Now, if only other electronics like laptops would do this also …
T-Mobile Sidekick users rejoice, your contacts are coming back … finally.
In what has to be the biggest disaster to date for mobile data loss, T-Mobile and Microsoft have finally figured out a way to get your contacts back on to your Sidekick. Microsoft made the following announcement earlier this morning:
The Danger / Microsoft team continues to work around the clock and has completed its latest round of rigorous tests. We are now ready to make the first phase of the content restoration process available to you, starting with personal contacts.
This data restoration effort is only necessary for the minority of customers who lost data from their Sidekick devices.

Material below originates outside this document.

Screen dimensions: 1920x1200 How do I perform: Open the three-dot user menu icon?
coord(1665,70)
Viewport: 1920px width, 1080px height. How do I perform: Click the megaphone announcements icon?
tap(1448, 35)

Beginning today, log into the My T-Mobile website, where there will be a recovery tool to restore contacts you may have lost during the recent service outage. This tool will enable you to view the contacts you had on your device as of October 1. With a few clicks and a confirmation, you will be able to restore these contacts to your Sidekick. If you have recreated some of the same contacts on your Sidekick since October 1, you can choose to keep both sets of contacts, merge them, or just keep the set of contacts now on your device. You may also edit any partial or complete duplicates on your Sidekick after restoration.
We continue to work 24 hours a day, 7 days a week to restore your data. We’re making solid progress on the next phase in this restoration process, including your photographs, notes, to-do lists, marketplace data and high scores.

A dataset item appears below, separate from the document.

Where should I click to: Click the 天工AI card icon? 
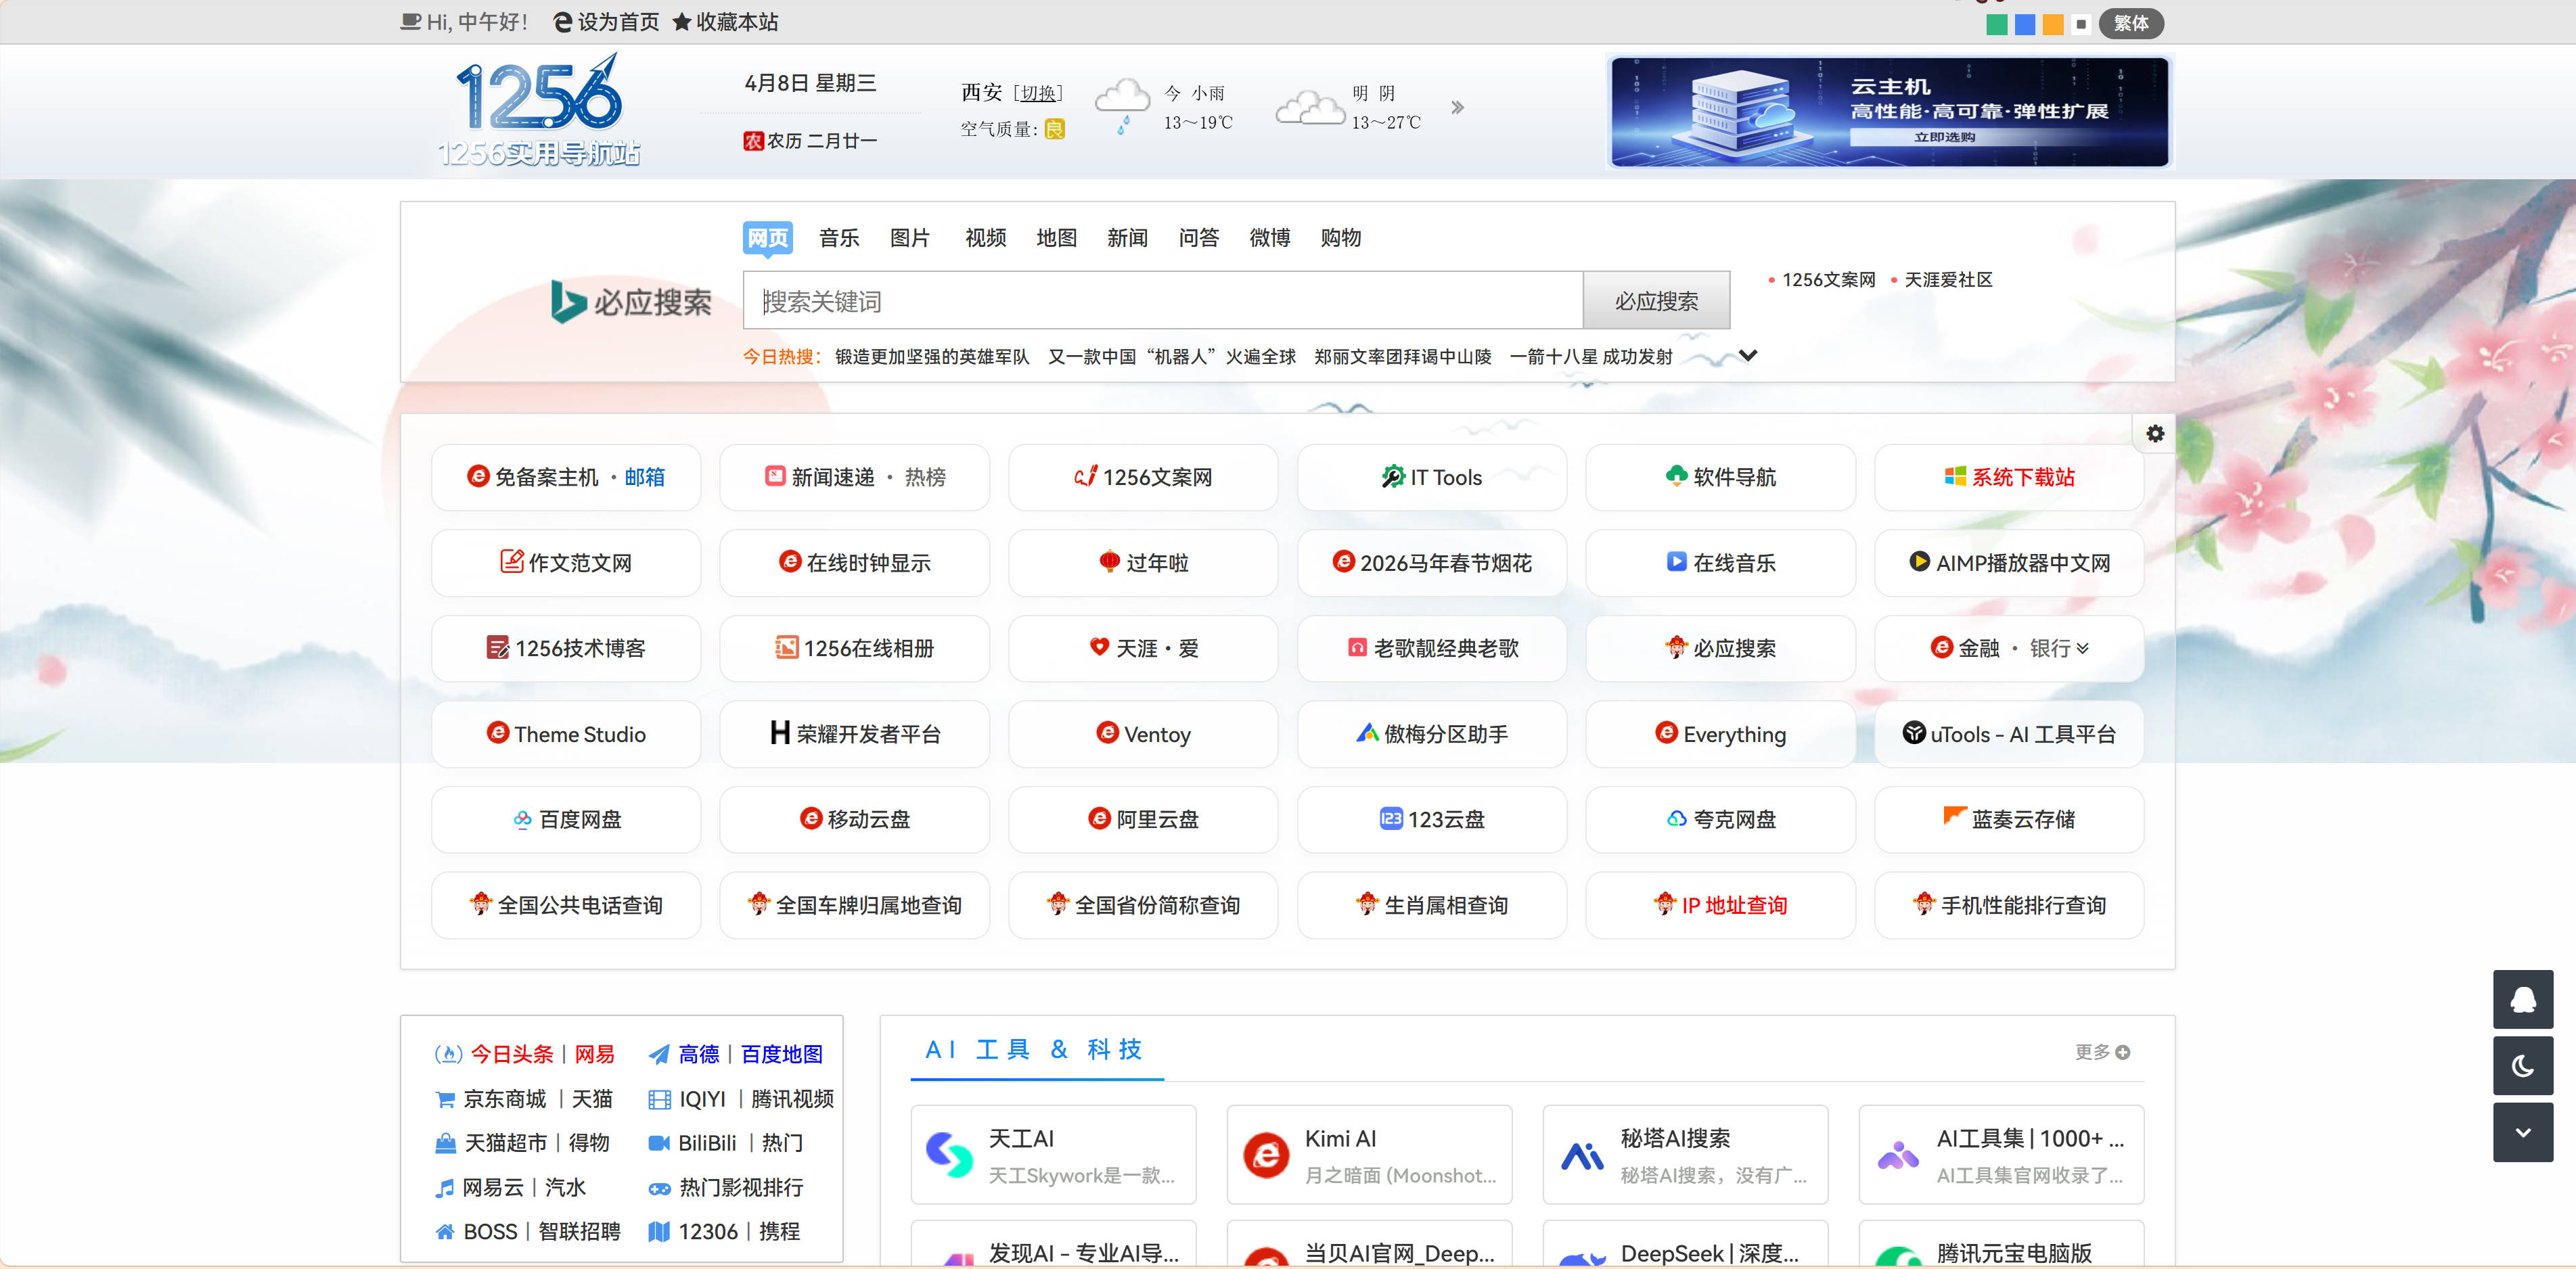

While it is nice to see progress being made, it would be even nicer to finally get some sort of official word as to how T-Mobile plans to make this up to their users who have suffered through weeks of this mess now.

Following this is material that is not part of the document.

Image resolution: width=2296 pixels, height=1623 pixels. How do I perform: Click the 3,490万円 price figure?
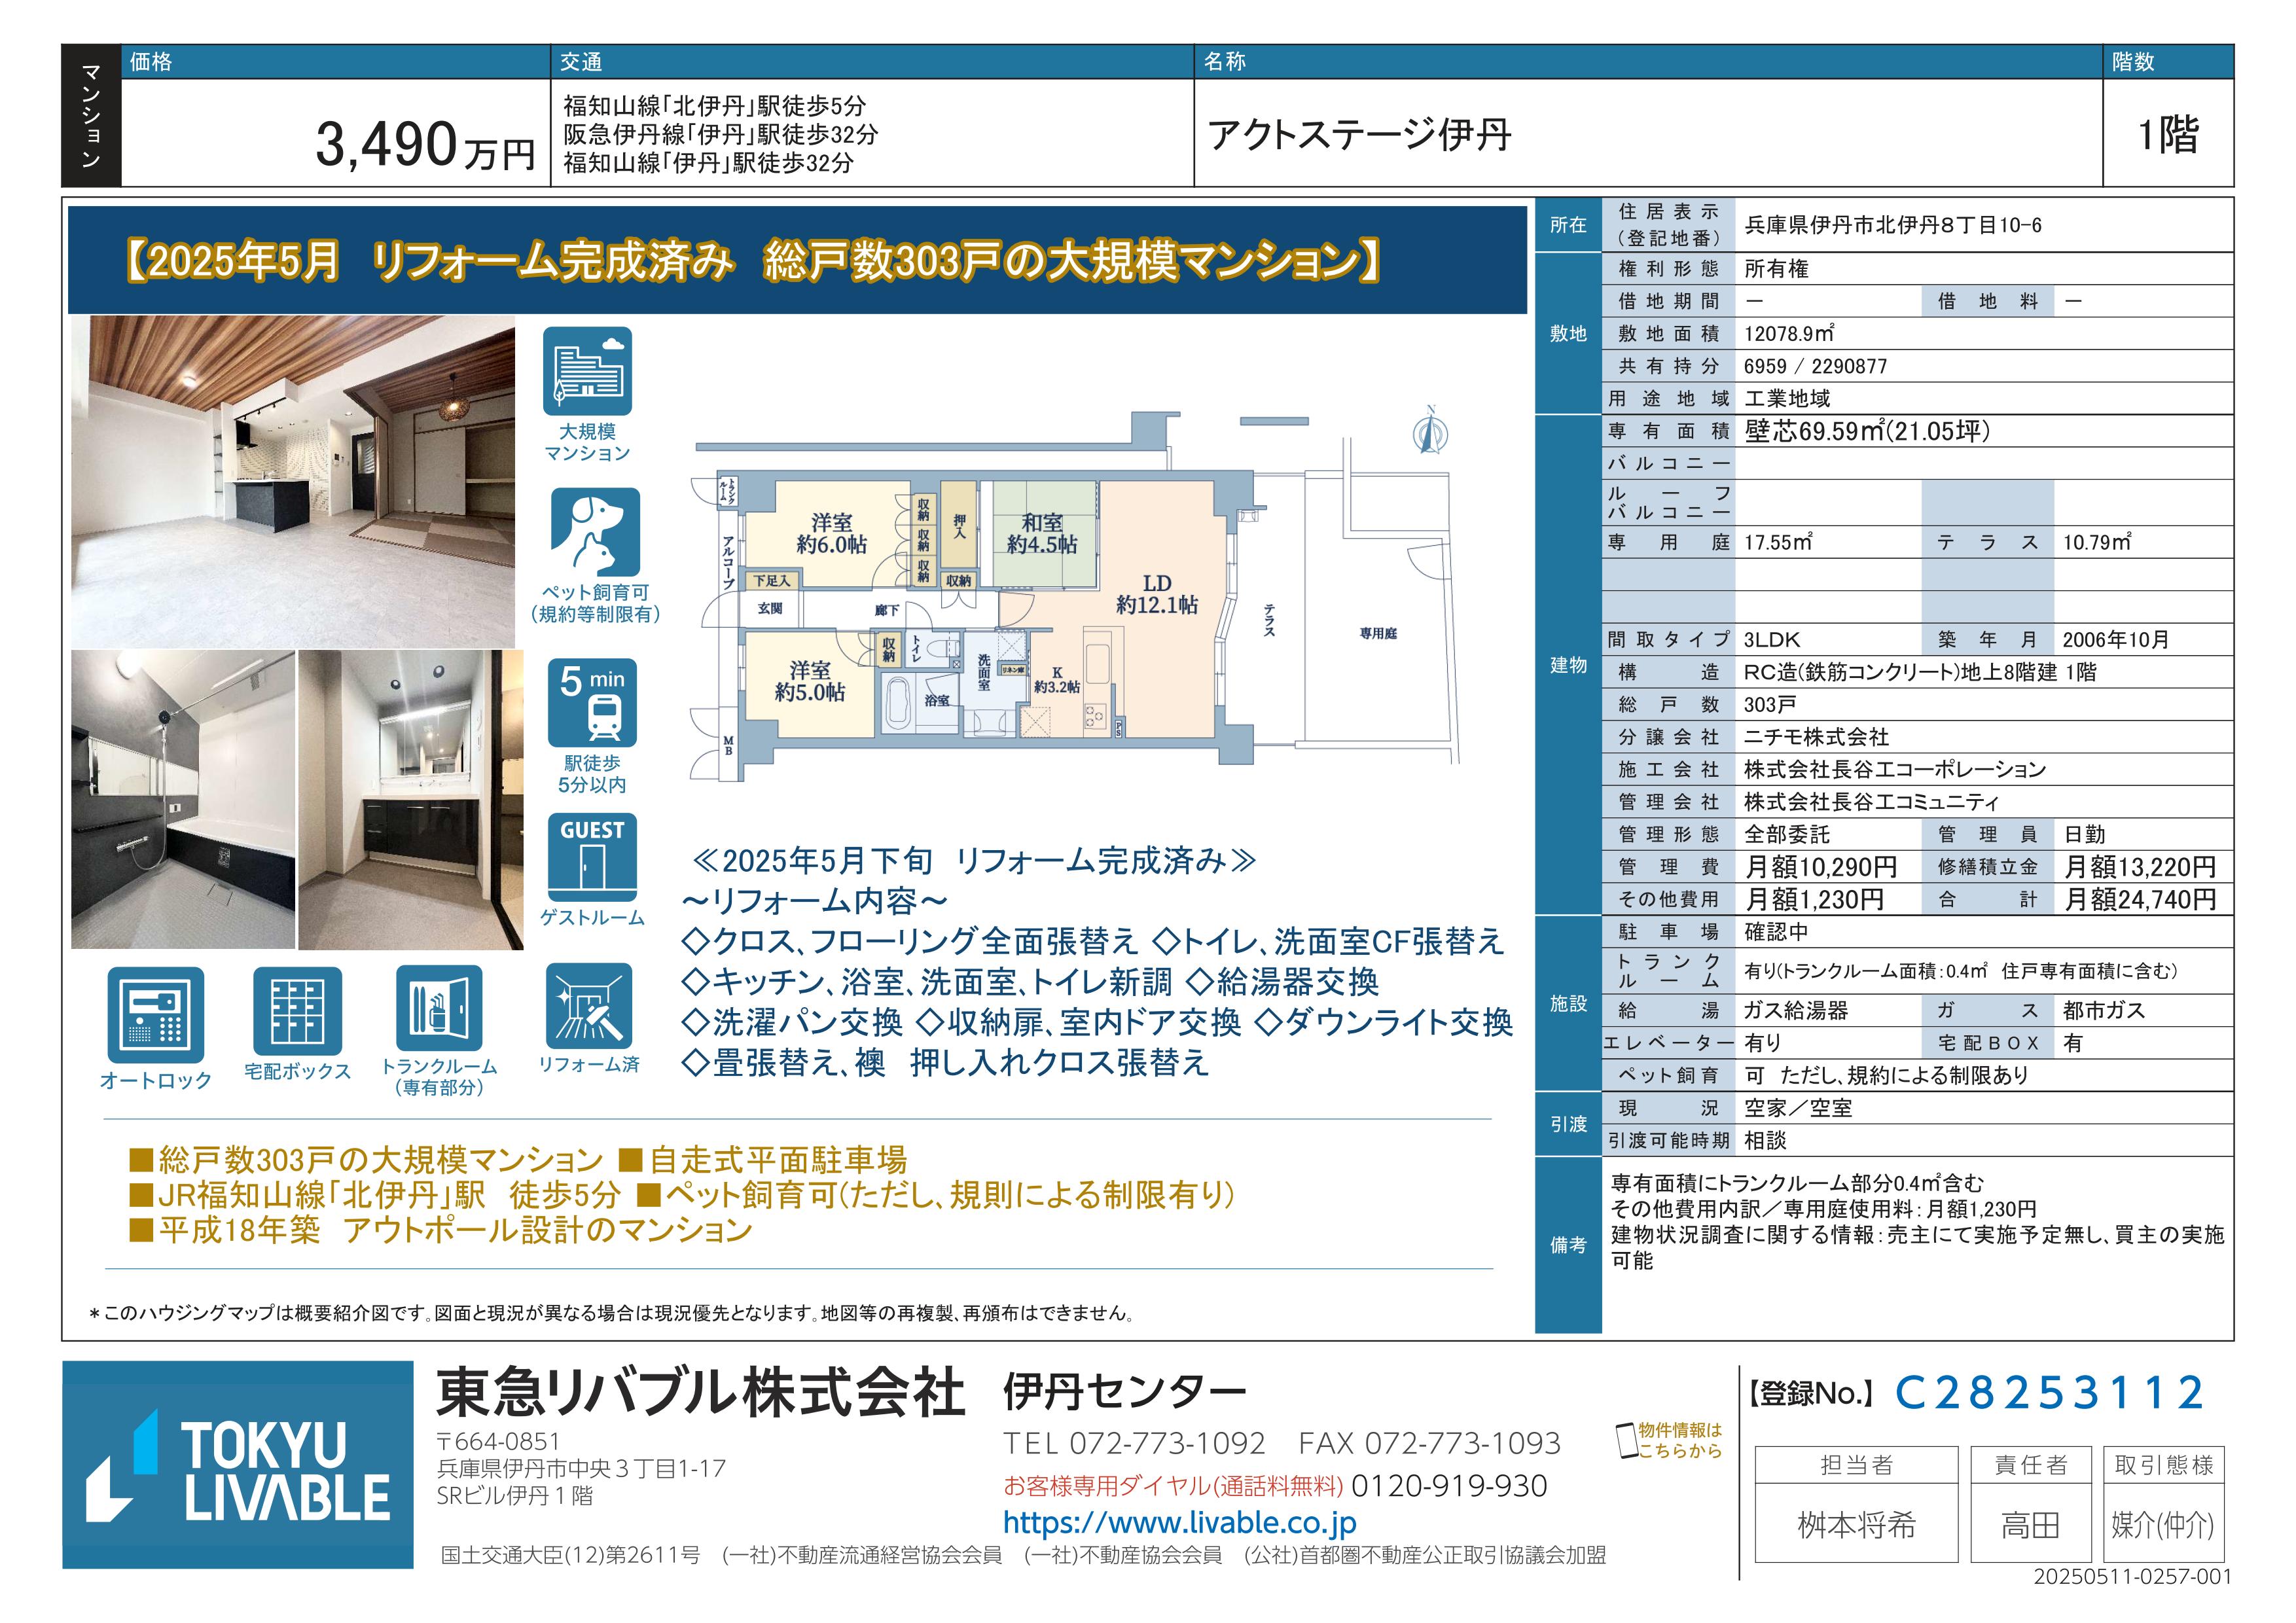click(425, 145)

Microsoft has announced that “most, if not all” data lost in the recent Sidekick debacle is being recovered.
The following letter was issued by Microsoft today:
Dear T-Mobile Sidekick customers,
On behalf of Microsoft, I want to apologize for the recent problems with the Sidekick service and give you an update on the steps we have taken to resolve these problems.
We are pleased to report that we have recovered most, if not all, customer data for those Sidekick customers whose data was affected by the recent outage. We plan to begin restoring users’ personal data as soon as possible, starting with personal contacts, after we have validated the data and our restoration plan. We will then continue to work around the clock to restore data to all affected users, including calendar, notes, tasks, photographs and high scores, as quickly as possible.
We now believe that data loss affected a minority of Sidekick users. If your Sidekick account was among those affected, please continue to log into the T-Mobile Sidekick forum at http://www.t-mobile.com/sidekick for the latest updates about when data restoration will begin, and any steps you may need to take. We will work with T-Mobile to post the next update on data restoration timing no later than Saturday.
We have determined that the outage was caused by a system failure that created data loss in the core database and the back-up. We rebuilt the system component by component, recovering data along the way. This careful process has taken a significant amount of time, but was necessary to preserve the integrity of the data.
We will continue working closely with T-Mobile to restore user data as quickly as possible. We are eager to deliver the level of reliable service that our incredibly loyal customers have become accustomed to, and we are taking immediate steps to help ensure this does not happen again. Specifically, we have made changes to improve the overall stability of the Sidekick service and initiated a more resilient backup process to ensure that the integrity of our database backups is maintained.
Once again, we apologize for this situation and the inconvenience that it has created. Please know that we are working all-out to resolve this situation and restore the reliability of the service.